I guess the question i was trying to ask I'd how do you know when you are done with counseling if your wife doesn't want to talk about it because it frustrates her with you thinking we have become better and it is time time to move on with our marriage?


----------



## Acorn

Well I think first and foremost, if your wife thinks there is still a reason for the two of you to be in counseling, then it's pretty likely there is a reason for you to be too. I can think of no bigger disconnect between two people than one spouse thinking MC is needed and one thinking it isn't.

That said, I think it is reasonable to come up with goals - preferably together, but if needed you can do it as a boundary - for what you need out of MC. 

I don't think you should push your wife where she doesn't want to go, but rather something like, "If we haven't resumed our sex life in (your timeframe here), you are either going to have to move out, I will file for divorce, or we come up with an alternate acceptable way to get my sexual needs met."

If you don't do something like that, the therapist will be happy to keep taking your money and your wife will be happy to keep pushing you away, since she apparently is happy without sex.


----------



## ATC529R

TryingandFrustrated said:


> *Does anybody else get frustrated at the end of the MC session and your wife and counselor then schedule the next 2 appointments? *Ever get the feeling of "when is this going to end?". I feel we are there, but my wife keeps thinking if we stop we will automatically go back to the way we were that got us here. I can't bring up how frustrating this is to me, because then she says that I've got an end goal in mind (resuming sex) and not making a better marriage for the two of us, which isn't completely true.
> 
> She says she can't talk to me about when she will be ready, since she says that feels like I'm rushing her which throws her feelings backwards. I don't feel like I need to set up a separate session with our counselor to discuss my issue with this since I feel he is aware of them and that would just be a waste of another $hour.


well maybe not MC. but my wife and I saw a therapist about two month's ago for some things with my daughter. and then had our daughter see a dr. (looking @ behavioral stuff)

dr says daughter is fine.---very normal child
in the therapist meeting I pointed out many things, and the therapist was on my bandwagon big time....saying my wife should lean more towards my style of parenting and the wife has self esteem issues from her father which leads her to not reel in our daughter at times. etc, etc...

anyway, she is still seeing the therapist and wanted me to come today.........now apparently should now mesh our parenting styles (she says this now after meeting with my wife several times after our 1st initial meeting)

my wife goes into these meetings with no agenda/notes or end game in mind.

I go in with notes, looking for responses and helpful tips.

wife has gotten NOTHING from this that I can see.

lol...so yeah, I think it's funny they just like to talk. of course my answer was no thanks, it's a waste of my time...and hers bye the way if she's not getting anything from it.


----------



## TryingandFrustrated

Acorn said:


> Well I think first and foremost, if your wife thinks there is still a reason for the two of you to be in counseling, then it's pretty likely there is a reason for you to be too.
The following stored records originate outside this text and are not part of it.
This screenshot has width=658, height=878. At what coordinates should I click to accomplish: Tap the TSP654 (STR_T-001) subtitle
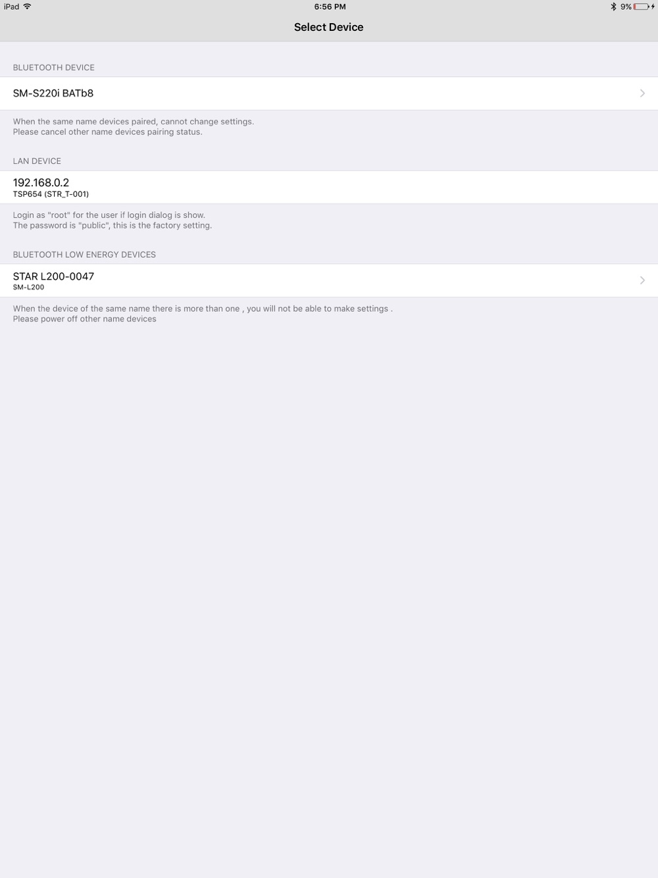[x=51, y=194]
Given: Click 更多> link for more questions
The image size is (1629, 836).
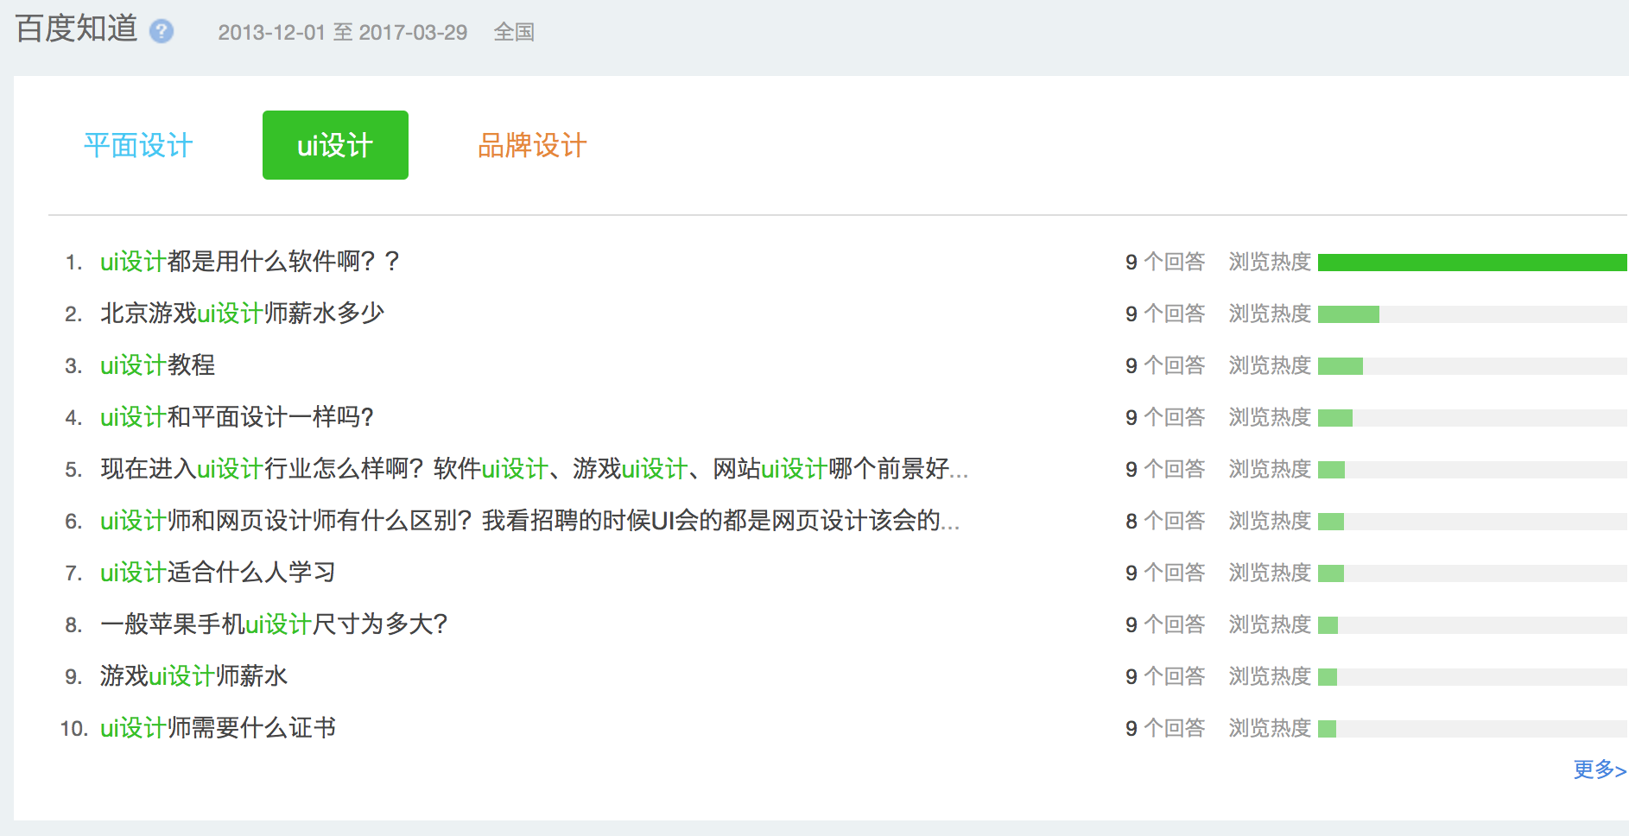Looking at the screenshot, I should 1599,770.
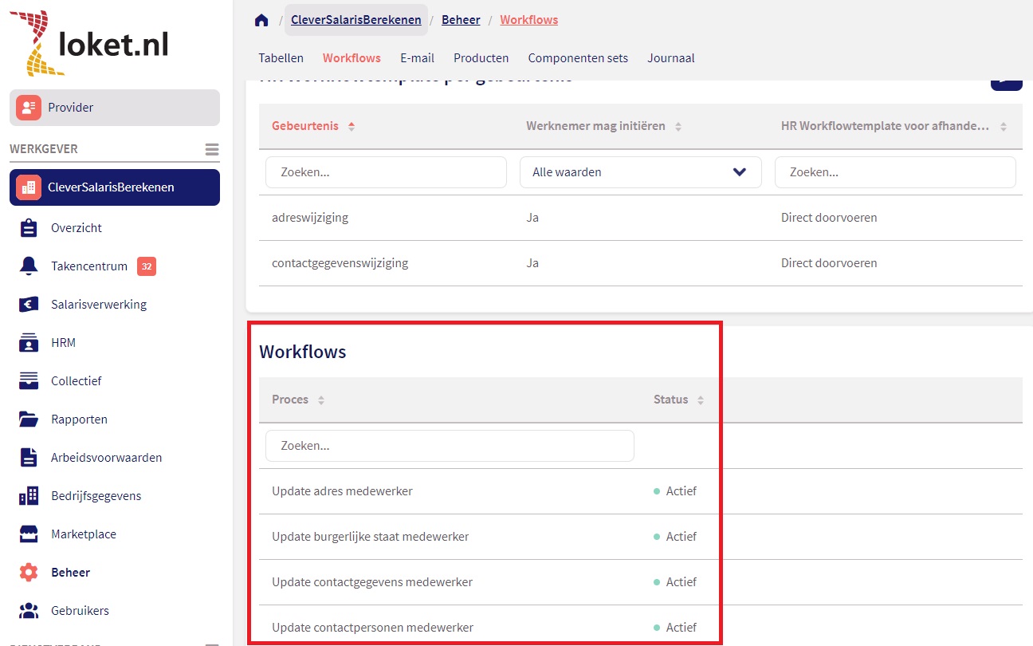Open Rapporten folder icon
1033x646 pixels.
(x=29, y=420)
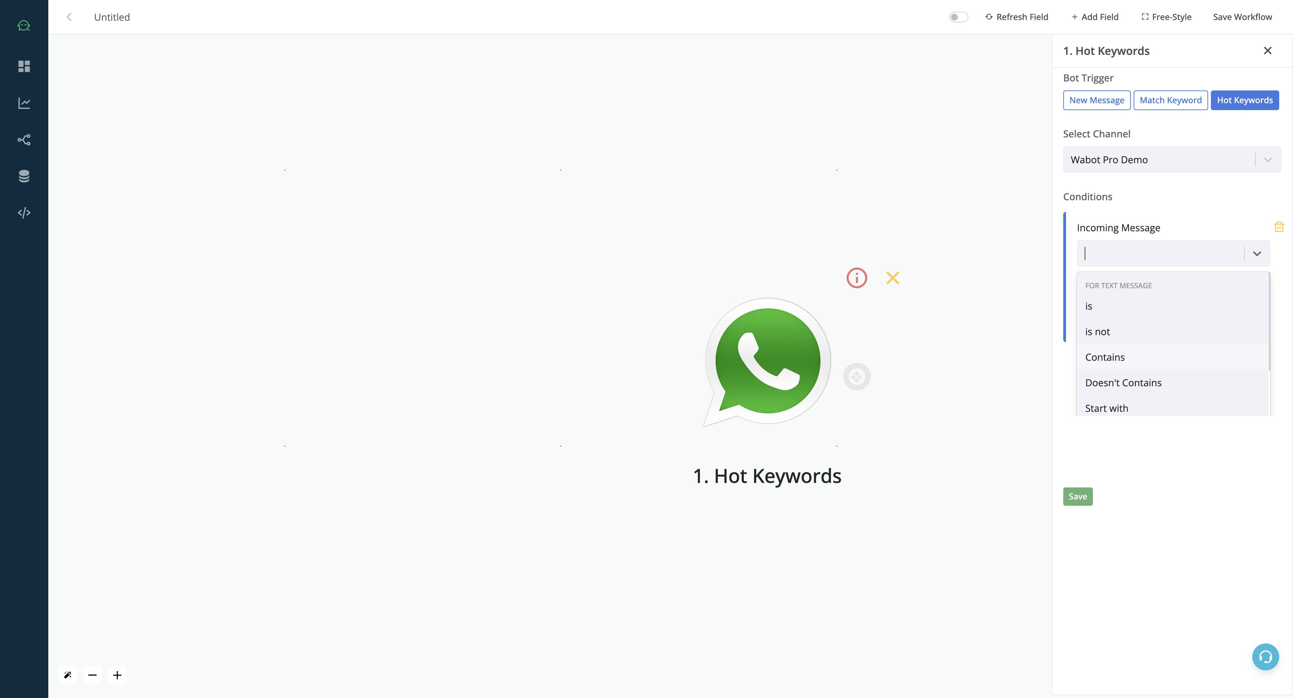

I can think of no bigger disconnect between two people than one spouse thinking MC is needed and one thinking it isn't.
> 
> That said, I think it is reasonable to come up with goals - preferably together, but if needed you can do it as a boundary - for what you need out of MC.
> 
> I don't think you should push your wife where she doesn't want to go, but rather something like, "If we haven't resumed our sex life in (your timeframe here), you are either going to have to move out, I will file for divorce, or we come up with an alternate acceptable way to get my sexual needs met."
> 
> If you don't do something like that, the therapist will be happy to keep taking your money and your wife will be happy to keep pushing you away, since she apparently is happy without sex.


I hear what you are stating in your first paragraph in regards to if my wife thinks we should still be in counseling we probably should still be in counseling. Here is a rundown of our last session. 

- I assume we are there to discuss how my wife is healing from all of this.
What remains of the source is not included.